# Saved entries
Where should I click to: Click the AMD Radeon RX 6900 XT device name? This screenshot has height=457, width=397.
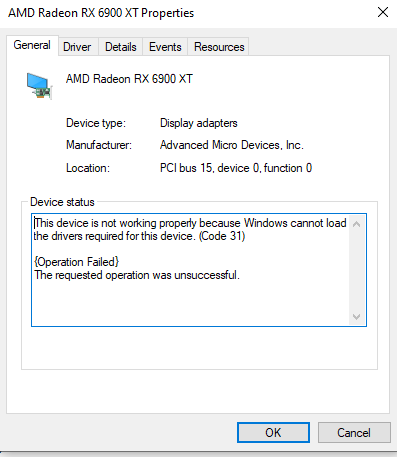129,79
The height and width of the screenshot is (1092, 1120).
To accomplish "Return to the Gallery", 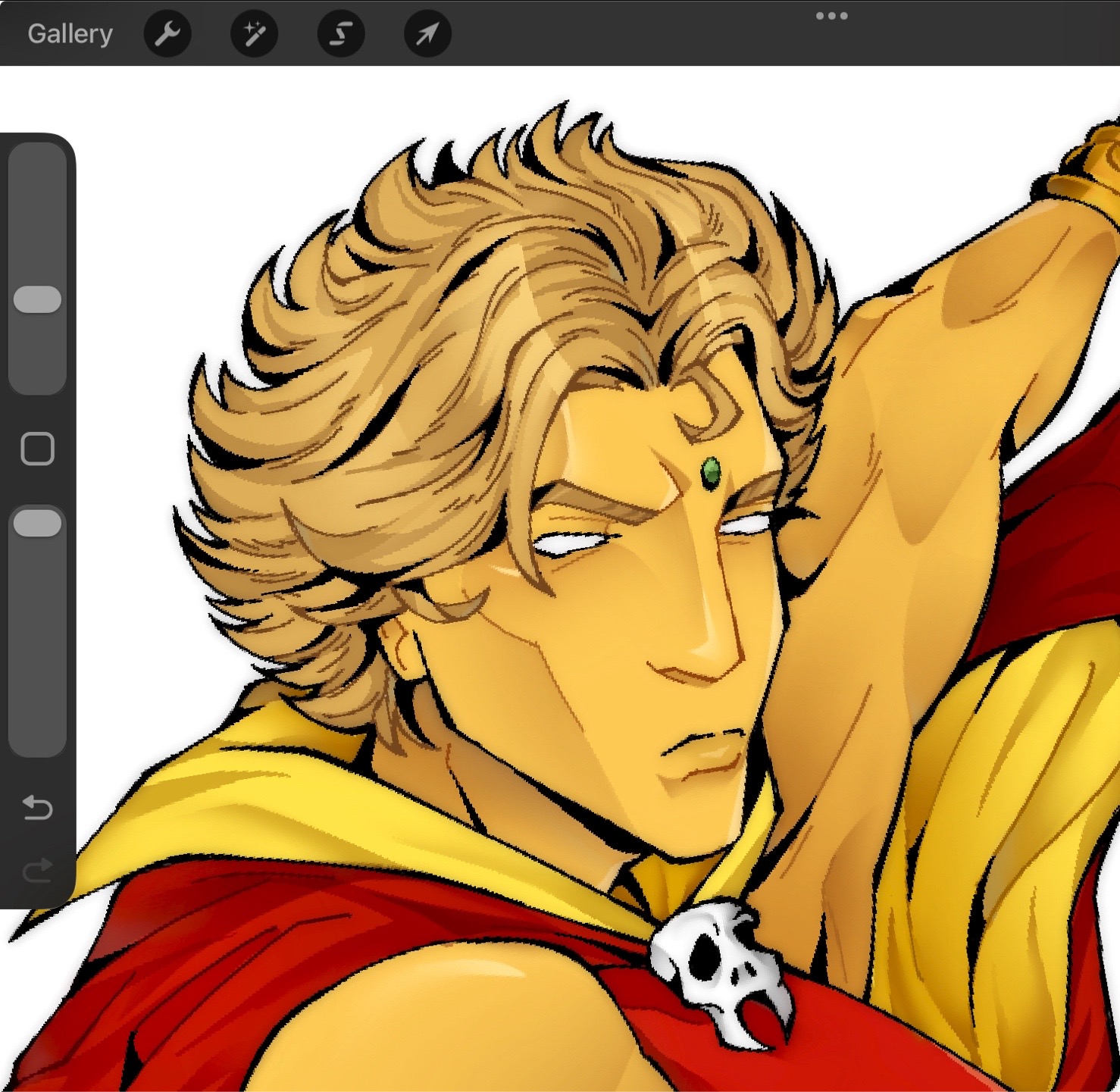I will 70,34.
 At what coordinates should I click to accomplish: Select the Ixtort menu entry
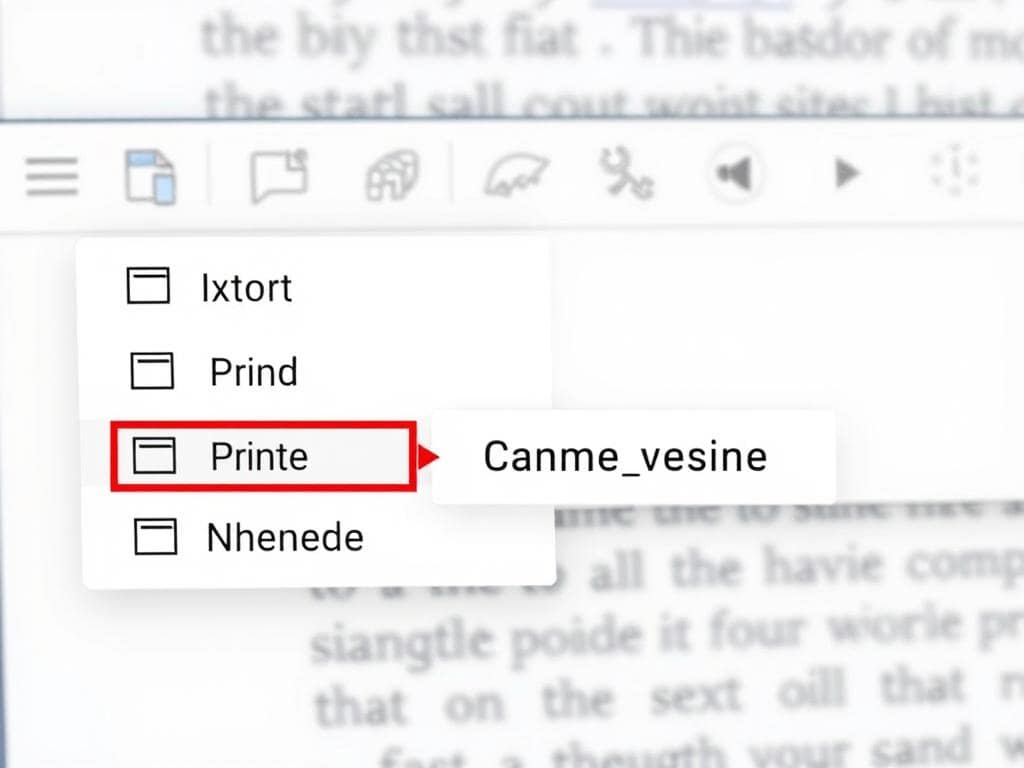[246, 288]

# Work item
Your copy should run from the line that has "At what coordinates" through the last line above, exactly, with both ends in and pictures out.

# Answer below
 At what coordinates should I click to accomplish: Select the Ixtort menu entry
[246, 288]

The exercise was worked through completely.